You are viewing a plain text version of this content. The canonical link for it is here.
Posted to dev@nutch.apache.org by "dibyendu ghosh (Commented) (JIRA)" <ji...@apache.org> on 2011/12/02 08:11:40 UTC

[jira] [Commented] (NUTCH-1206) tika parser of nutch 1.3 is failing to prcess pdfs

    [ https://issues.apache.org/jira/browse/NUTCH-1206?page=com.atlassian.jira.plugin.system.issuetabpanels:comment-tabpanel&focusedCommentId=13161463#comment-13161463 ] 

dibyendu ghosh commented on NUTCH-1206:
---------------------------------------

Tried with 1.4. Its still not working. 1.3 did not have parsechecker option for nutch script. 1.4 is showing the following output:
===========
bash-2.00$ bin/nutch parsechecker -dumpText https://issues.apache.org/jira/secu
re/attachment/12505323/direct.pdf
fetching: https://issues.apache.org/jira/secure/attachment/12505323/direct.pdf
Can't fetch URL successfully
===========
This is after keeping the above mentioned conf. setting in nutch-site.xml
                
> tika parser of nutch 1.3 is failing to prcess pdfs
> --------------------------------------------------
>
>                 Key: NUTCH-1206
>                 URL: https://issues.apache.org/jira/browse/NUTCH-1206
>             Project: Nutch
>          Issue Type: Bug
>          Components: parser
>    Affects Versions: 1.3
>         Environment: Solaris/Linux/Windows
>            Reporter: dibyendu ghosh
>            Assignee: Chris A. Mattmann
>         Attachments: direct.pdf
>
>
> Please refer to this message: http://www.mail-archive.com/user%40nutch.apache.org/msg04315.html.

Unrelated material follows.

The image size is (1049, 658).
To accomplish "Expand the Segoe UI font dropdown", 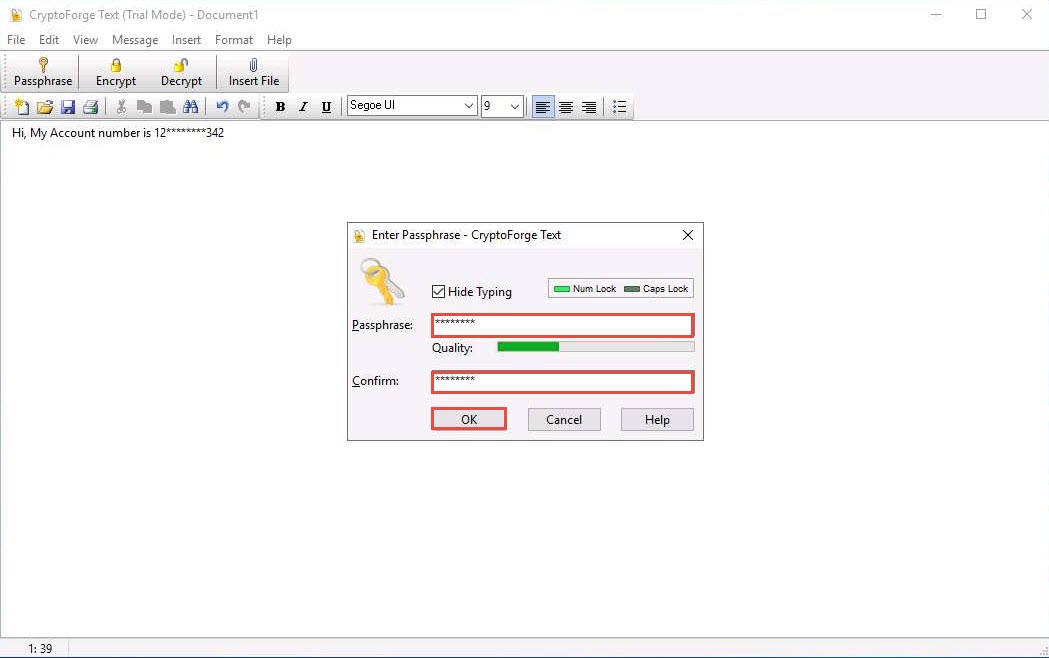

Old parse-pdf parser seems to be able to parse old pdfs (checked with nutch 1.2) though it is not able to parse acrobat 9.0 version of pdfs. nutch 1.3 does not have parse-pdf plugin and it is not able to parse even older pdfs.

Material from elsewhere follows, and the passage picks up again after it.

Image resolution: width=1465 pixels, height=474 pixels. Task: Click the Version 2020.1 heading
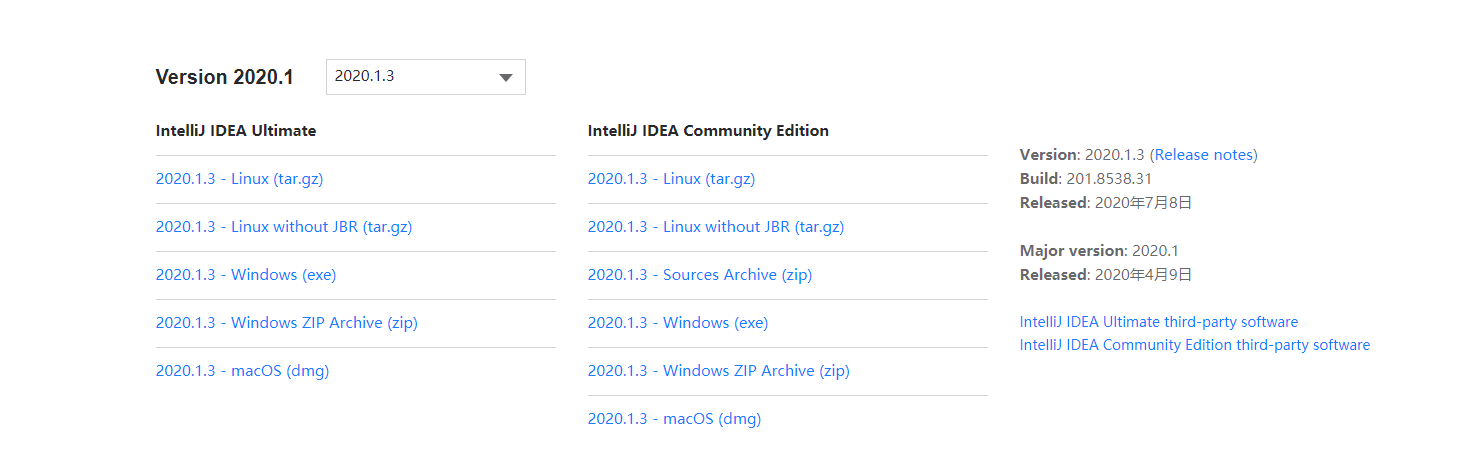(x=224, y=77)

> my code (TestParse.java):
> ----------------------------
> bash-2.00$ cat TestParse.java
> import java.io.File;
> import java.io.FileInputStream;
> import java.io.FileOutputStream;
> import java.io.PrintStream;
> import java.util.Iterator;
> import java.util.Map;
> import java.util.Map.Entry;
> import org.apache.hadoop.conf.Configuration;
> import org.apache.hadoop.io.Text;
> import org.apache.nutch.metadata.Metadata;
> import org.apache.nutch.parse.ParseResult;
> import org.apache.nutch.parse.Parse;
> import org.apache.nutch.parse.ParseStatus;
> import org.apache.nutch.parse.ParseUtil;
> import org.apache.nutch.parse.ParseData;
> import org.apache.nutch.protocol.Content;
> import org.apache.nutch.util.NutchConfiguration;
> public class TestParse {
>     private static Configuration conf = NutchConfiguration.create();
>     public TestParse() {
>     }
>     public static void main(String[] args) {
>         String filename = args[0];
>         convert(filename);
>     }
>     public static String convert(String fileName) {
>         String newName = "abc.html";
>         try {
>             System.out.println("Converting " + fileName + " to html.");
>             if (convertToHtml(fileName, newName))

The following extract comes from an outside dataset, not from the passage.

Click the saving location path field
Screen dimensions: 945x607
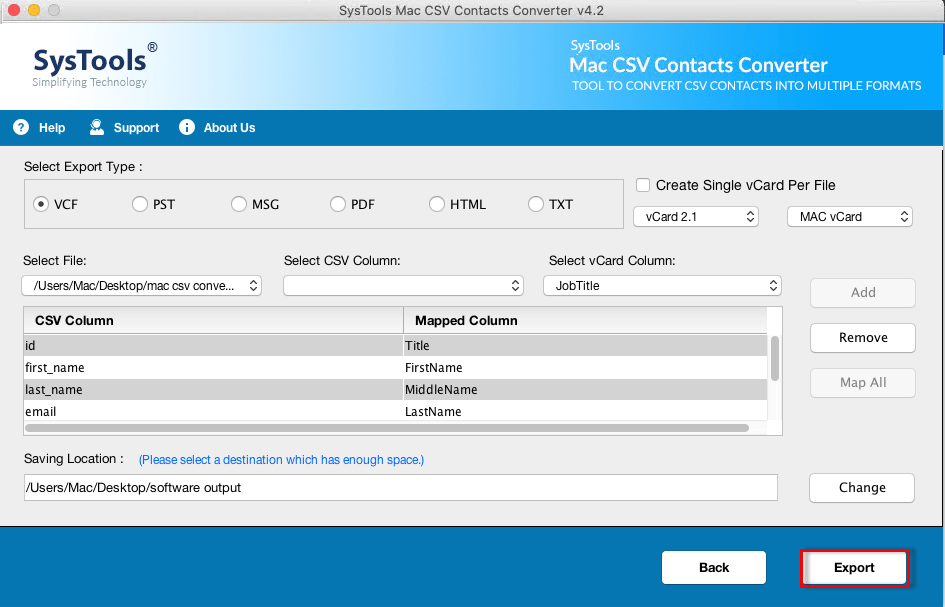[400, 488]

>                 return newName;
>         } catch (Exception e) {
>             (new File(newName)).delete();
>             System.out.println("General exception " + e.getMessage());
>         }
>         return null;
>     }
>     private static boolean convertToHtml(String fileName, String newName)
>         throws Exception {
>         // Read the file
>         FileInputStream in = new FileInputStream(fileName);
>         byte[] buf = new byte[in.available()];
>         in.read(buf);
>         in.close();
>         // Parse the file
>         Content content = new Content("file:" + fileName, "file:" +
> fileName,
>                                       buf, "", new Metadata(), conf);
>         ParseResult parseResult = new ParseUtil(conf).parse(content);
>         parseResult.filter();
>         if (parseResult.isEmpty()) {
>             System.out.println("All parsing attempts failed");
>             return false;
>         }
>         Iterator<Map.Entry&lt;Text,Parse>> iterator =
> parseResult.iterator();
>         if (iterator == null) {
>             System.out.println("Cannot iterate over successful parse
> results");
>             return false;
>         }
>         Parse parse = null;
>         ParseData parseData = null;
>         while (iterator.hasNext()) {
>             parse = parseResult.get((Text)iterator.next().getKey());
>             parseData = parse.getData();
>             ParseStatus status = parseData.getStatus();
>             // If Parse failed then bail
>             if (!ParseStatus.STATUS_SUCCESS.equals(status)) {
>                 System.out.println("Could not parse " + fileName + ". " +
>                             status.getMessage());
>                 return false;
>             }
>         }
>         // Start writing to newName
>         FileOutputStream fout = new FileOutputStream(newName);
>         PrintStream out = new PrintStream(fout, true, "UTF-8");
>         // Start Document
>         out.println("<html>");
>         // Start Header
>         out.println("<head>");
>         // Write Title
>         String title = parseData.getTitle();
>         if (title != null && title.trim().length() > 0) {
>             out.println("<title>" + parseData.getTitle() + "</title>");
>         }
>         // Write out Meta tags
>         Metadata metaData = parseData.getContentMeta();
>         String[] names = metaData.names();
>         for (String name : names) {
>             String[] subvalues = metaData.getValues(name);
>             String values = null;
>             for (String subvalue : subvalues) {
>                 values += subvalue;
>             }
>             if (values.length() > 0)
>                 out.printf("<meta name=\"%s\" content=\"%s\"/>\n",
>                            name, values);
>         }
>         out.println("<meta http-equiv=\"Content-Type\"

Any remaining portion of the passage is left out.